Management della produzioneManufacturingSoftware della produzione

Dimmi quale tipo di produzione a commessa segui e ti dirò che azienda sei!

Created with GIMP

La nostra professione ci porta spesso a incontrare manager o responsabili di aziende con i quali parliamo di processi, prodotti, mercati e del grado di soddisfazione dei clienti. E sempre più di frequente, a proposito del loro modello logistico/produttivo, ci sentiamo dire ‘noi siamo un’azienda a commessa’.

I modelli di produzione a commessa

Noi italiani siamo famosi per le invenzioni che abbiamo creato nel corso della storia; i prodotti che abbiamo realizzato sono sempre stati creativi e si sono differenziati da quanto prodotto in precedenza. Questo ci fa sentire quasi autorizzati a parlare di ‘produzione a commessa’, indipendentemente dal prodotto di cui stiamo parlando. Non possiamo, però, ignorare che esistono diverse tipologie di ‘aziende a commessa’, differenti dal punto di vista organizzativo ma, anche e soprattutto, dal punto di vista logistico/produttivo.  Nello specifico, riconoscere le caratteristiche del proprio modello produttivo e riuscire a governarlo in chiave strategica è uno dei presupposti fondamentali per intraprendere un percorso di miglioramento dei processi e raggiungere un vantaggio competitivo stabile e duraturo nel tempo.
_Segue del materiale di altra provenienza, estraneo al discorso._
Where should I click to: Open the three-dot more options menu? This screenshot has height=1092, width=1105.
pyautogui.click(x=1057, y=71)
La classificazione di Wortmann

Esistono tante classificazioni delle diverse tipologie di produzione. Tra le più utilizzate, troviamo quella di Wortmann. Era il 1983, quando il professore  J.C. Wortmann dell’università di Groningen classificò i modelli produttivi in 5 possibili categorie:

  • MTS, make to stock;
  • ATO, assembled to order;
  • MTO, make to order;
  • PTO, purchased to order;
  • ETO, engineered to order.

La rappresentazione grafica del modello di Wortmann ci permette di comprendere meglio di cosa stiamo parlando.

modello di Wortmann

La freccia di color arancione rappresenta, lungo l’intero processo di realizzazione di un prodotto che va dalla progettazione al suo assemblaggio finale, il punto in cui il cliente entra in contatto con l’azienda e dichiara la sua richiesta specifica.
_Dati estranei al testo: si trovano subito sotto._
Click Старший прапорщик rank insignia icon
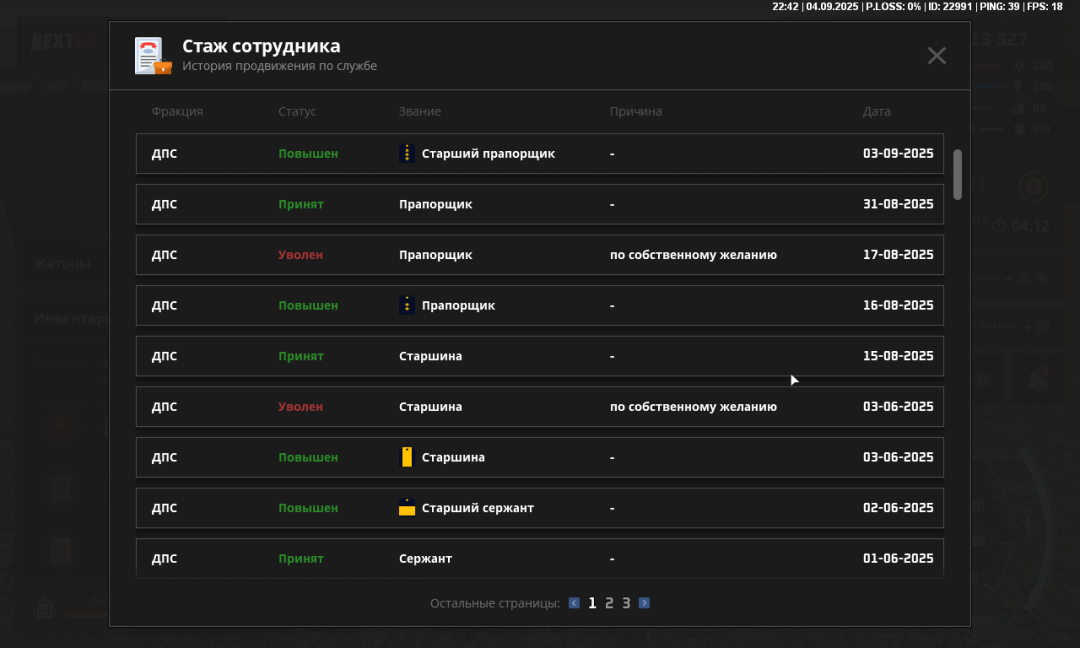 [407, 154]
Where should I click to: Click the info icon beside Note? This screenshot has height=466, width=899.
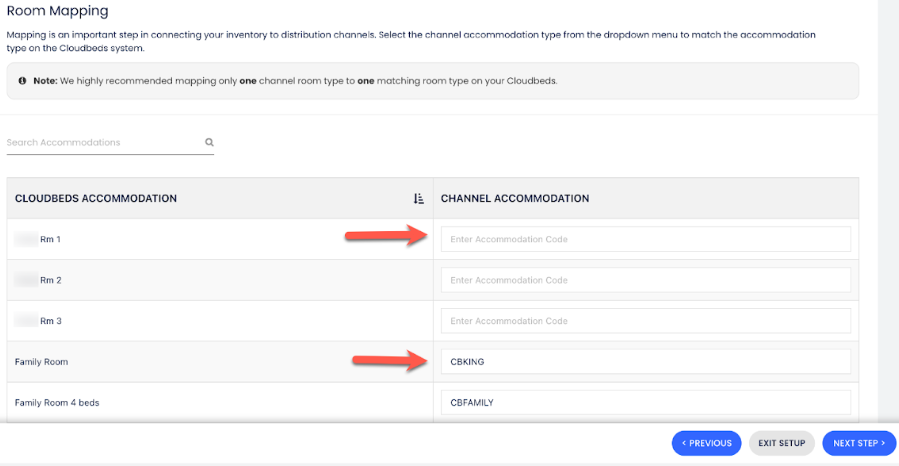point(22,81)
Guardando la matrice lungo l’asse verticale, possiamo seguire il comportamento del cliente: è evidente che prima dichiara le sue esigenze, maggiore è la possibilità di richiedere uno specifico prodotto customizzato. Alle due estremità di questa tipologia di richiesta vi sono, sul lato destro, i prodotti presenti a scaffale pronti all’acquisto e all’utilizzo e, sul lato sinistro, quelli per i quali il cliente entra in gioco con le sue richieste già nella fase di progettazione del prodotto.

Guardando, invece, la matrice lungo l’asse orizzontale, seguiamo il punto di vista dell’azienda produttrice. Qui le possibilità, dall’alto verso il basso¸ sono:

  • produzione in serie quando l’azienda propone un catalogo di prodotti finiti standard, in un certo numero di varianti, pronti all’acquisto e all’utilizzo;
  • produzione a commessa ripetuta se l’azienda propone un catalogo che riporta i componenti dei prodotti finiti che vengono poi scelti dal cliente e assemblati secondo le sue esigenze;
  • produzione a commessa singola se l’azienda soddisfa tutte le richieste di personalizzazione da parte del cliente.

È evidente, quindi, che la ‘produzione a commessa’ può presentare sfumature differenti in funzione dello specifico contesto; all’interno della stessa realtà aziendale, è addirittura possibile ritrovare famiglie di prodotto che rispondono a dinamiche diverse. E ancora, all’aumentare della complessità di un prodotto – pensiamo alla realizzazione di impianti o di macchine particolari – alcune parti di cui è composto potrebbero essere caratterizzate da un tipo di commessa ripetuta mentre altre da un tipo di commessa singola.

La corretta gestione di questi meccanismi permette di realizzare prodotti con elevati gradi di customizzazione, evitando la crescita della complessità globale del processo. Chiaramente, per poter raggiungere questo risultato, è necessario definire specifici assetti in termini di organizzazione, di competenze, di processi e quindi di automazione.

Capire dove collocare i prodotti di un’azienda, o le loro componenti principali, sul modello di Wortmann è il primo step per poter migliorare il modello logistico-produttivo e per determinare quali automazioni ci possiamo permettere per ottenere un vantaggio competitivo stabile e duraturo nel tempo.